Development of CAE technology for the design optimization of piston pin circlip

This study focuses on the technology for establishing design criteria for the piston pin circlip (hereinafter referred to as "circlip"), which is a component that holds the engine piston pin. The circlip is assembled into the piston by compressing it to the size of the piston circlip groove. However, in high-revving engines, the inertia forces caused by engine rotation can cause the circlip to disengage from the groove, potentially leading to the piston pin falling out and damaging the engine. To prevent this, it is possible to compress the circlip more and increase the reactive force acting on the groove to prevent falling out. However, this countermeasure raises concerns about the deterioration of the assemblability of the circlip.
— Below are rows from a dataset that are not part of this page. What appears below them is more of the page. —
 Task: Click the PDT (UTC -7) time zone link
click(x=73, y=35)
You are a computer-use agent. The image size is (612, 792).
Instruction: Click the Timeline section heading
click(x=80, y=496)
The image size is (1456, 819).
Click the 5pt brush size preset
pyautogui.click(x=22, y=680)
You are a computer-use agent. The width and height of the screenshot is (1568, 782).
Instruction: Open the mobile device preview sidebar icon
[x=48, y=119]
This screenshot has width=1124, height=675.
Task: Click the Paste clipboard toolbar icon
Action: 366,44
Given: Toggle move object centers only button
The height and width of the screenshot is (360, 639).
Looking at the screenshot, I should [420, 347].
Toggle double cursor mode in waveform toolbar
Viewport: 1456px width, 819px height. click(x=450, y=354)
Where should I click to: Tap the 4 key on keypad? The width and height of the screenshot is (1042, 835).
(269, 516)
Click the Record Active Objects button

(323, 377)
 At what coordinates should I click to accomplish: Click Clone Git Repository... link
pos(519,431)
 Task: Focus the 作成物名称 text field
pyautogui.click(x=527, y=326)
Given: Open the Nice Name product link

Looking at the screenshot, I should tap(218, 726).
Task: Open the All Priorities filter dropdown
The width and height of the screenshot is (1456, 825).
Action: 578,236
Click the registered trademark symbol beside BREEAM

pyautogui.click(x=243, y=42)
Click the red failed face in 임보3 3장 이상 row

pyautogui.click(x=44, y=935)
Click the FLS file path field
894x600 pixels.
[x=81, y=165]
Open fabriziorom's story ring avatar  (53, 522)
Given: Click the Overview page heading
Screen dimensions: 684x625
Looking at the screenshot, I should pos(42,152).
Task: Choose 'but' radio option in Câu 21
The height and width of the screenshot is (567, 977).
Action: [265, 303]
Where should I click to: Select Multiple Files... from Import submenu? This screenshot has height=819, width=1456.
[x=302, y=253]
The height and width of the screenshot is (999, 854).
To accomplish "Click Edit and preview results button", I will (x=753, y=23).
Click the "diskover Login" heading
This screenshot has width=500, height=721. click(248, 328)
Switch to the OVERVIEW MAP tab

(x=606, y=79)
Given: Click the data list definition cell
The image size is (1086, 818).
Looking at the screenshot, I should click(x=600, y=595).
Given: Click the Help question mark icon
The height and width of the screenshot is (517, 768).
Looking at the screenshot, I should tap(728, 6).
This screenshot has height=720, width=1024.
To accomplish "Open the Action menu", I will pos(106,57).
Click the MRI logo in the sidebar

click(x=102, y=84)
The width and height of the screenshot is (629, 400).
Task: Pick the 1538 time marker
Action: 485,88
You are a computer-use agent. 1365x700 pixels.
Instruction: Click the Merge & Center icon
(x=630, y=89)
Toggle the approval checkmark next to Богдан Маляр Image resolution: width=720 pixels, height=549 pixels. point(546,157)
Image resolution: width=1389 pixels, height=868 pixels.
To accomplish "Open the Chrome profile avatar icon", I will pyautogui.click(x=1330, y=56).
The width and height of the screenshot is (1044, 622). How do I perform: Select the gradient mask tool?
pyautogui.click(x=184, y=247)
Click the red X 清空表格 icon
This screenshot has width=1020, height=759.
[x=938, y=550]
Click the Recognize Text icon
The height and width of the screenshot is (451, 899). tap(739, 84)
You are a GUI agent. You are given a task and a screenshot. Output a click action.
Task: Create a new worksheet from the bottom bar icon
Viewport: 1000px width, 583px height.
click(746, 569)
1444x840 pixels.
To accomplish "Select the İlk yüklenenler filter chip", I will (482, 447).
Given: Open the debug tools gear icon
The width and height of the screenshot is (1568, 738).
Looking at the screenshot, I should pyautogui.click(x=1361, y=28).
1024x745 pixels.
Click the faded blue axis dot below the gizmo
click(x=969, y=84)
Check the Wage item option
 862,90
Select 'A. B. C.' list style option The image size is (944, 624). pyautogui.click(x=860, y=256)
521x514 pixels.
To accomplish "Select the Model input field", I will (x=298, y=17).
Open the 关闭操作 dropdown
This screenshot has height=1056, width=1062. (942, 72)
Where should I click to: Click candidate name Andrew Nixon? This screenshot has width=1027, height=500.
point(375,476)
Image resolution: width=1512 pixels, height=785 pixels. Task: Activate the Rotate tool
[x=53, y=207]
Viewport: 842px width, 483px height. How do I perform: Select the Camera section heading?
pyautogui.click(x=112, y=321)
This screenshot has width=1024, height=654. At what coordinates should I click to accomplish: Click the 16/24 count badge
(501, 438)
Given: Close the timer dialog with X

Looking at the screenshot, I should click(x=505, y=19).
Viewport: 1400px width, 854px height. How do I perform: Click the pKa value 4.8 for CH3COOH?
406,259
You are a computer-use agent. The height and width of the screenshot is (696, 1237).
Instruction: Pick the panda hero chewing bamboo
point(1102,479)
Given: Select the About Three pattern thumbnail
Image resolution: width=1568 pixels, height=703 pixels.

Therefore, it is necessary to establish evaluation criteria that prevent the circlip from disengaging and deteriorationg the assemblability of the circlip. To enable appropriate design of the circlip during the engine specifications review phase, we developed the following two technologies. The first is the development of a surrogate model that predicts the amount of plastic deformation of the circlip due to compression during circlip assembly process and thermal loads during engine warm-up. This surrogate model was created using data obtained from actual measurements and CAE analysis, using a regression model. The second is the development of CAE technology that predicts the likelihood of the circlip disengaging, taking into account the amount of plastic deformation. These technologies aim to support the optimization of circlip design and contribute to improving the reliability of the engine.